On this 4th of July

On this 4th of July

I am the first American born person in my family. That is a badge of honor I carry with me as part of my identity.

These days it is also a reminder, in the current political climate that I am a child of immigrants.

Why did my family chose to come to this country? For the same reason everyone comes–America is the best country in the world!

It does not matter what country my parents are from but it is important to note that the United States did not have to accept them and it did.

The United States took in my family because my family did it right.

They applied properly for asylum, my family worked hard and sacrificed to save the money needed for the fees and my family followed all the steps required of them to be accepted as citizens of this great country.

Even before their citizenship was granted they began to assimilate. They learned the language, they learned the laws, they filed and paid their taxes.

My family did not lose their culture or their traditions–we still follow them as part of the melting pot that is this great nation.

As a family we embraced the new culture of being American–which means to embrace other cultures together under one vision of freedom under the one flag that unites us all.

My family did not come here to recreate the old country. They came here to start a new chapter.

And each family member that chose to come here, accepted the rights gratefully and share in the responsibilities that make this country so strong.

We vote, we serve on juries without complaining, several members of my family have served in the armed forces defending our rights, including my dad.

Those first brave family members, my parents, that came here were not sure they would be granted citizenship but they went through the process in hopes that it would be so.

They did not come to this country expecting to be taken care of, and demanding rights they did not have as non citizens in order to coerce the government to accept them.
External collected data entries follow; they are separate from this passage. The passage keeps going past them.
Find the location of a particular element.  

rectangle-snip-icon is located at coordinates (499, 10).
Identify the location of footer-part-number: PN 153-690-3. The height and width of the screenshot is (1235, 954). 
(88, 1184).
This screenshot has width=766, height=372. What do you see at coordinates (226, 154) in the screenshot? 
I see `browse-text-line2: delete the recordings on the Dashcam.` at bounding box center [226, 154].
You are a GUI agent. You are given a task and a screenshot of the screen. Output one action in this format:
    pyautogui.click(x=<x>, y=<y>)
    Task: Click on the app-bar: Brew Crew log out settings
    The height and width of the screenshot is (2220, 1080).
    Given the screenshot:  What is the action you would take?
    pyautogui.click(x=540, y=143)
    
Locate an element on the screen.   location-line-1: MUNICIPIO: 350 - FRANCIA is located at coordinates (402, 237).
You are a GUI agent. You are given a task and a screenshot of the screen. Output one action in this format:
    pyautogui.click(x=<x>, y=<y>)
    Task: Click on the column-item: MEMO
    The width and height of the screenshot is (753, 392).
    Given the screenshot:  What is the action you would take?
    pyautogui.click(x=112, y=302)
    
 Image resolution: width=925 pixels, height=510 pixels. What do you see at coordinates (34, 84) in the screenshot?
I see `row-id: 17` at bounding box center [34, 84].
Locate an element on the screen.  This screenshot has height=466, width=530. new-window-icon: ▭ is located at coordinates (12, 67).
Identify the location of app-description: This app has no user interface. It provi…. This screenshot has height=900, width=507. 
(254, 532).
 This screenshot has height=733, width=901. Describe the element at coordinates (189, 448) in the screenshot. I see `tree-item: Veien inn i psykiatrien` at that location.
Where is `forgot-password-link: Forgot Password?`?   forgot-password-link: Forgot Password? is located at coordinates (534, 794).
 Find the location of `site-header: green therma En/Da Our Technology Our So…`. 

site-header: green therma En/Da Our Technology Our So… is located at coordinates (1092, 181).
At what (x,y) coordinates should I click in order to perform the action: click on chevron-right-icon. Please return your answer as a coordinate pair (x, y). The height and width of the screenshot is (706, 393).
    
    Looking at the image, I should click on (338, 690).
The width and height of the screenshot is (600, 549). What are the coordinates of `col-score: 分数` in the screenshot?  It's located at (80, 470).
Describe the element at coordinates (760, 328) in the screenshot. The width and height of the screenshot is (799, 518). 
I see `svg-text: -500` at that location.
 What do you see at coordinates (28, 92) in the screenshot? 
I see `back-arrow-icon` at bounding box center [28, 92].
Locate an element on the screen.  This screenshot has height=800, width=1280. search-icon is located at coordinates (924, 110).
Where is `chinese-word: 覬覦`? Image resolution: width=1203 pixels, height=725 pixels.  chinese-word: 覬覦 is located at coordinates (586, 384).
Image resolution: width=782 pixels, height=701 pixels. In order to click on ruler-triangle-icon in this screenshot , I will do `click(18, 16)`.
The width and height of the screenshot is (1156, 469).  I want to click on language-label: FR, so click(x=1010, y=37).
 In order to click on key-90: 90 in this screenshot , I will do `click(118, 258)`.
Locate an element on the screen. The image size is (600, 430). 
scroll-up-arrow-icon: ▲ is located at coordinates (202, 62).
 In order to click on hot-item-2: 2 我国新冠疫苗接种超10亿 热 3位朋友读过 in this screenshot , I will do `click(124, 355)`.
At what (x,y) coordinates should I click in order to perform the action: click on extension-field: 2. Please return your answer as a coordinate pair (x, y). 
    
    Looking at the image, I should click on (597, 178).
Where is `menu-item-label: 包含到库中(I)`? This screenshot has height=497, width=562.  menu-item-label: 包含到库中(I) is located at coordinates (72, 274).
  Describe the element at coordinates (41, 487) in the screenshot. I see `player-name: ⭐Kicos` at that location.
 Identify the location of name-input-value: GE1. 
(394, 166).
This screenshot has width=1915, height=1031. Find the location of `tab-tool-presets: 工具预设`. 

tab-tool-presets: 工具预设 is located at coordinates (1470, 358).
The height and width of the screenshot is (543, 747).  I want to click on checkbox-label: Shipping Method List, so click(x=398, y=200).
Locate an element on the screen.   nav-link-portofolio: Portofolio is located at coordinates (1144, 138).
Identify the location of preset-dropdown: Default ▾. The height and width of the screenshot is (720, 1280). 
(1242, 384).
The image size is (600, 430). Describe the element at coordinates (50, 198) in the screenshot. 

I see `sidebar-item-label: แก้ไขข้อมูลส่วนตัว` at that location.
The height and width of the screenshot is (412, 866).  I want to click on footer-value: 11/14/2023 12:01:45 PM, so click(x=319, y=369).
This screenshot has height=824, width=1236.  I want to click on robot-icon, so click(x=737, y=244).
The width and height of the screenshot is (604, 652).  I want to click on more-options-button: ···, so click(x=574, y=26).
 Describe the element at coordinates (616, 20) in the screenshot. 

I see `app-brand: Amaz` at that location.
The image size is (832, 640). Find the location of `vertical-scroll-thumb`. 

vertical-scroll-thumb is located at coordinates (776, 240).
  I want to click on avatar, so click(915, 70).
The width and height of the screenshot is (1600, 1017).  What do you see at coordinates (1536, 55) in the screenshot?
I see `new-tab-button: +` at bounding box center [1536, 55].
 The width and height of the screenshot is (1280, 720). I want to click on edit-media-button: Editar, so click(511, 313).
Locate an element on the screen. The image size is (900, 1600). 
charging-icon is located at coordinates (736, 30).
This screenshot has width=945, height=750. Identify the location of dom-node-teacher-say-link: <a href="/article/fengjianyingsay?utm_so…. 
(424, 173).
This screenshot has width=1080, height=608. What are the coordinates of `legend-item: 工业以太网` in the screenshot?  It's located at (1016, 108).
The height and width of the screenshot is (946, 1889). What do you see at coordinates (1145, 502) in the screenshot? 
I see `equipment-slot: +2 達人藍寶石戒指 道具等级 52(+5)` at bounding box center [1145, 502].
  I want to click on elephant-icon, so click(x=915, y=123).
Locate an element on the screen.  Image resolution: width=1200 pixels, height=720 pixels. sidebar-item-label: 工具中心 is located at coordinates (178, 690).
They also have never supported politicians that were offering the handout in exchange for their vote–they knew these were the people that can ruin a country.

In this heated climate over immigration today we should remember that if things are done right–by the people seeking citizenship–not the politicians, there would not be a debate raging.

On this 4th of July I am thankful for this country, its strength and its values! I am thankful that we can help others but that we are intelligent enough to help ourselves first.

On this 4th of July I acknowledge that without our strength, our stability and our moral compass, we would not be able to help the rest of the world.

On this 4th of July I want to share with you that we are looking at things the wrong way–immigration is not a problem–it is an opportunity!

God Bless America!!!

 

 

My President on President’s Day

My President on President’s Day

Today is President’s Day and the History Teacher in me has a few things to say.

Back in the 70s when in elementary school we the students would commemorate Presidents day by making paper plate President’s faces. We would attach a popsicle stick and hold them up in front of our faces.

We students had no idea what a President was back then–but we knew he must be important because the only other faces we put on paper plates were Jesus and Santa Claus. Very important folks to the little ones.

In the late 70s and early 80s we students in middle school, recited parts of important speeches–primarily by George Washington and Abraham Lincoln.

We students knew that the President was the leader of our country, that he had tremendous responsibilities and pressures and that some were better than others.  We understood that the Office of the President was an important and sacred one.

By the mid to late 80s we students in high school celebrating President’s Day in school was a little more exciting. We were allowed to pick the President of our choice, research his background, policies, positives and negatives. Most of us wrote research papers about our choice–some had classroom debates about the merits of our chosen Presidential Administration.

We students felt empowered to be allowed to have an opinion. I do not recall a teacher ever telling us our opinion was incorrect. We respected the Office of the President and knew the job was a hard one and that most people did not agree with everything each President did but we would defend our President because he was ours and Ours was the Best Country in the World. We students were optimistic.

And we all, students and teachers alike, got President’s Day off. It was a national holiday, schools closed, the Post Office closed and the banks closed.

Fast forward 30 years and a great deal has changed. Now it seems we teach less and less about our Presidents, our Founding Fathers, our Government structure and our Constitution.

Most of my former and present students don’t know who the Presidents are and don’t feel that the job is that difficult, prestigious or important. They don’t understand how to love their country and they don’t recognize “Hail to the Chief” when it is played.

As a History Teacher of course, this makes me sad.

On most school calendars, many schools around the nation still have the day off in observance of President’s Day, but more and more I notice district calendars observing it one year and maybe not the next–I guess it has become an optional thing.

It is not that important to me whether I get the day off or not, but it is important to me when I realize there is no “observance” of the Office of the President as it used to be.

Many students today have no idea who George Washington was, what Abraham Lincoln did for slavery, how John F. Kennedy challenged the nation to “ask not what your country can do for you, but what you can do for your country.” Not to mention so many other Presidents–who may not all have been very effective–but at least left us with beautiful traditions for our nation.

I think we have lost something very important along the way.

Nonetheless I am very proud to be an American. I still believe we live in the Best Country in the World and I honor the Office of the President–no matter who is occupying it.